Exercise prompt:
Take each line of the entries below that contains "Task" and copy it.
**** Records to process ****
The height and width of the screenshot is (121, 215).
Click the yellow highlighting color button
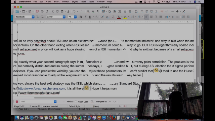[125, 17]
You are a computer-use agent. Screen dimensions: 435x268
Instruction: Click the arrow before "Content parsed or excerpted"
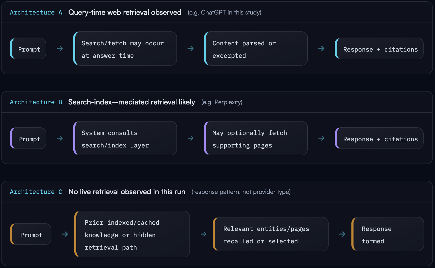coord(191,48)
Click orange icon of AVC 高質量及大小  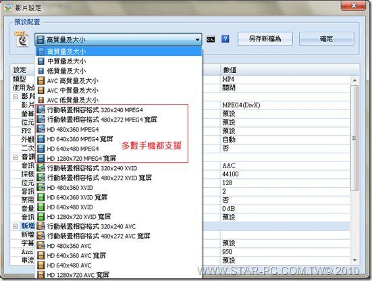(41, 80)
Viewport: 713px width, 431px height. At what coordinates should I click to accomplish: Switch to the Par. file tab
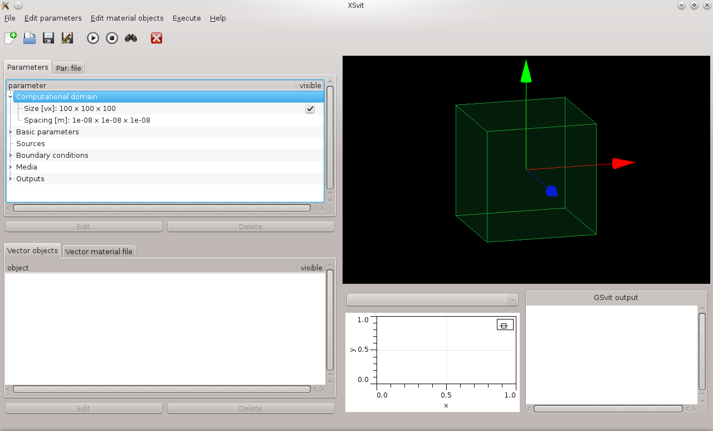(69, 68)
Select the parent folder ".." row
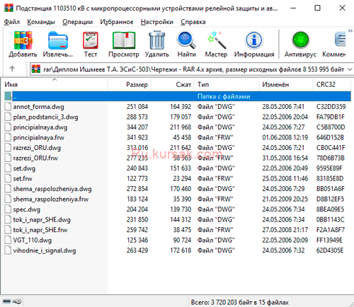 178,96
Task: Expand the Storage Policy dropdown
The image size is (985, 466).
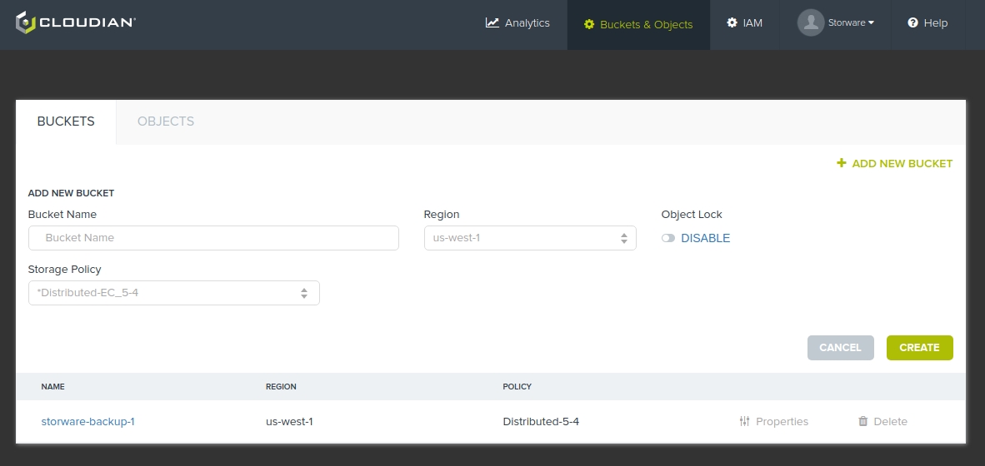Action: tap(173, 293)
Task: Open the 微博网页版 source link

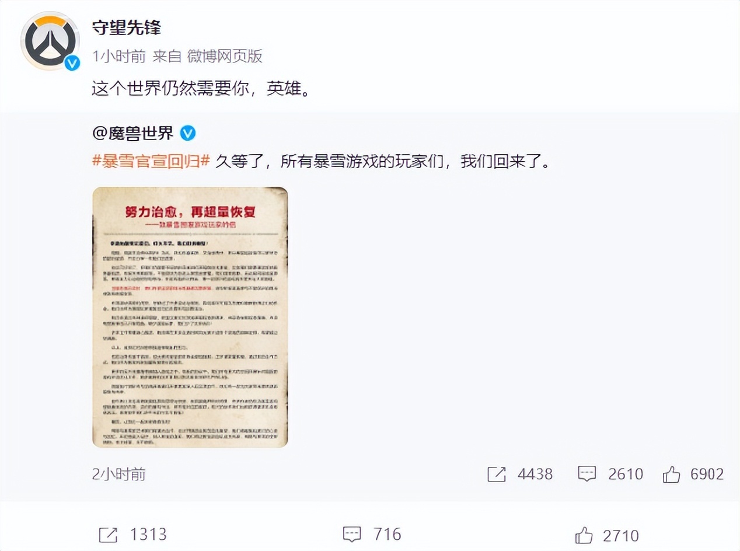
****
Exercise response:
Task: Expand the Storage Policy dropdown
Task: Open the 微博网页版 source link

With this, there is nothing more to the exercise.